Ich wusste dies und war immer besonders wachsam, wenn ich mit meinem Vater arbeitete. Einmal, als wir gerade beim Holzmachen waren, flog eine brennende Kettensäge über meinen Kopf hinweg und landete 2 Meter neben mir auf dem Boden. Der Motor lief noch. Mein Vater hatte sie weggeworfen, als sie zu brennen begann. Glücklicherweise hatte ich blitzschnell reagiert und mich geduckt, um nicht verletzt zu werden. Dies war nur eine von vielen Aktionen, bei denen ich auf der Hut sein musste.

DATENAUSZUG =
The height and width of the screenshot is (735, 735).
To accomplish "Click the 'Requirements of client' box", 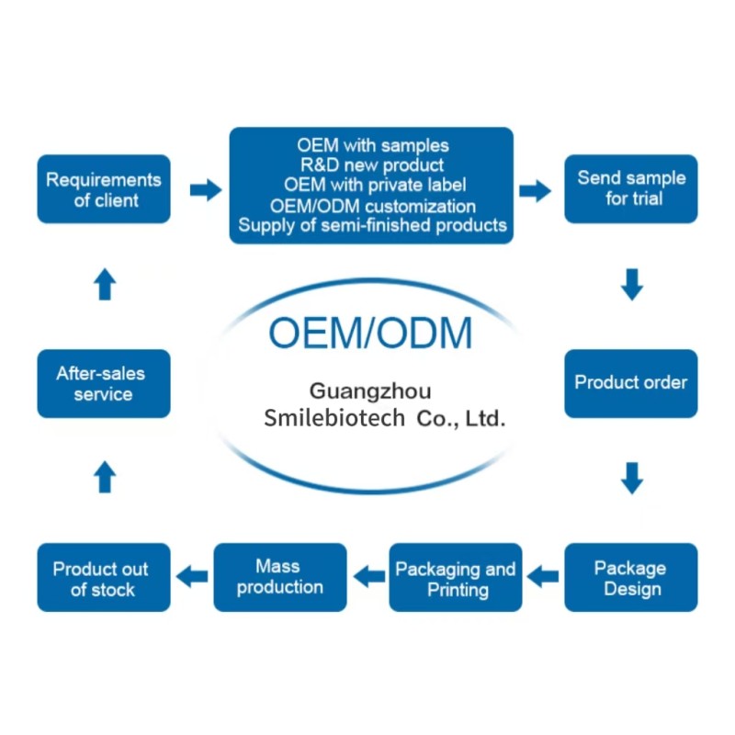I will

AUFGABENSTELLUNG 1 = Wie weit von der erzählenden Person entfernt landete laut dem Textblock über die brennende Kettensäge das Gerät auf dem Boden?
AUFGABENSTELLUNG 2 = Schreibe den Textblock über die brennende Kettensäge im Anschluss an seinen letzten Satz weiter.

ÜBUNGSERGEBNIS 1 = 2 Meter neben der erzählenden Person.

ÜBUNGSERGEBNIS 2 =
Wie man die Fasanen rupft
Ich Spätherbst kaufte mein Vater alljährlich von den Jägern zwischen 15 bis 20 erlegte Fasanen und übergab diese meiner Großmutter zur Weiterverarbeitung. Ich musste ihr beim Ausnehmen, Abbrühen und Federnrupfen behilflich sein. Am Ende wurden die nackten Viecher über das lodernde Feuer des Holzofens gehalten, um die restlichen Federn abzusengen. Dabei entwickelte sich ein bestialischer Gestank, der mich zum Würgen brachte. Es war so unerträglich dass ich diesen Geruch bis heute in Erinnerung behielt. Im Winter gab es ausnahmslos bis ins Frühjahr hinein an jedem Wochenende Fasan mit Blaukraut und Klößen. Ich wurde zum Fasanenexperten und wusste am Ende bereits schon vorher, wo sich die Schrotkugeln verbargen. Wie ein Chirurg trennte ich die Kugeln aus dem teilweise sehr zähen Fleisch und positionierte sie provokativ auf dem Tellerrand. Wenn mir heute in einem Gourmettempel ein Fasanengericht angeboten wird, so lehne ich dies mit einer würgenden Erinnerung an meine Vergangenheit, dankend ab.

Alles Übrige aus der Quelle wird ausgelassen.